Bütün bu çalışmalar Kurumumuzun bağlı bulunduğu Atatürk Kültür, Dil ve Tarih Yüksek Kurumu Kanunundaki iptal edilmiş maddeler yüzünden yeni dönem üyelerimizin seçilememiş olmasına, kollarımızın ve kurullarımızın oluşturulamamış olmasına rağmen gerçekleştirilmiştir. Kırk kişilik Bilim Kurulu, Yürütme Kurulu, kolları ve kurulları bulunmadan bir başkanı, bir başkan danışmanı ile uzmanları ve idari çalışanlarıyla etkinliklerimizi dört yıldır yürütüyoruz. Bu çalışmaların gerçekleşmesinde üniversitelerimizdeki bilim adamlarının katkıları da bizlere büyük destek olmaktadır.
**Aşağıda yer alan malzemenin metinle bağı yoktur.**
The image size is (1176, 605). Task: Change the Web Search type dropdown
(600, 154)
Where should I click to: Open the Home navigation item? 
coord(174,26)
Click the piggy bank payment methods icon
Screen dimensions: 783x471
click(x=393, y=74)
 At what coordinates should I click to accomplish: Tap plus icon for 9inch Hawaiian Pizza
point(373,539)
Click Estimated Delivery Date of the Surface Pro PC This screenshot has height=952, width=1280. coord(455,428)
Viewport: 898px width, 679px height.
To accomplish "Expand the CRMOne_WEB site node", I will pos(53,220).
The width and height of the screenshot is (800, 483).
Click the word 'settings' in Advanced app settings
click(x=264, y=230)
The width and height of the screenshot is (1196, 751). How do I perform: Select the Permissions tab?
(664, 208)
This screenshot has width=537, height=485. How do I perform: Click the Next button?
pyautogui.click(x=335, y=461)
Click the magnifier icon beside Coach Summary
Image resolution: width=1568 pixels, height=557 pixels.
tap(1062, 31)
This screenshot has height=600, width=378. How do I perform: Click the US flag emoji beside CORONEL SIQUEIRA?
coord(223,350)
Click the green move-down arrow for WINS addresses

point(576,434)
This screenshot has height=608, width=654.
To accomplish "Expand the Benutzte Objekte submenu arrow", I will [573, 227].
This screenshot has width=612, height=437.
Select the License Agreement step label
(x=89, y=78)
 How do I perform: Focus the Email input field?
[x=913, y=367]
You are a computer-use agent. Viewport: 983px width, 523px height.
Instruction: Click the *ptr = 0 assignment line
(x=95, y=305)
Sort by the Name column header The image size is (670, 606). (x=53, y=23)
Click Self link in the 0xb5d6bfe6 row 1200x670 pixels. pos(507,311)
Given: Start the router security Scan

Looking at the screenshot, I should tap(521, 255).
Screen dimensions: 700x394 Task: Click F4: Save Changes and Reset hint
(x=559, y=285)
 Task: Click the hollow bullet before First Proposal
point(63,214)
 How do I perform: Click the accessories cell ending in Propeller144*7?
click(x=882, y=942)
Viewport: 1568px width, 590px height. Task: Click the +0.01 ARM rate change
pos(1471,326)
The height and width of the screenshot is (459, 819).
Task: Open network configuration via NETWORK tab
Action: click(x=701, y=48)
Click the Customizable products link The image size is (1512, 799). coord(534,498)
AKDTYK Başkanlığı ve Yönetim Kurulu da etkinliklerimizin gerçekleşmesinde Kurumumuza daima yardımcı olmakta, üzerine düşen görevi yerine getirmektedir.
Ana dilimiz Türkçenin bilim, kültür, sanat, edebiyat, iletişim dili olarak daha da geliştirilmesi için Türk Dil Kurumunun bağlı bulunduğu AKDTYK yasasındaki eksik maddelerin bir an önce çıkarılmasının gereklilikten de öte bir zorunluluk olduğunu bir kere daha belirtmek isteriz.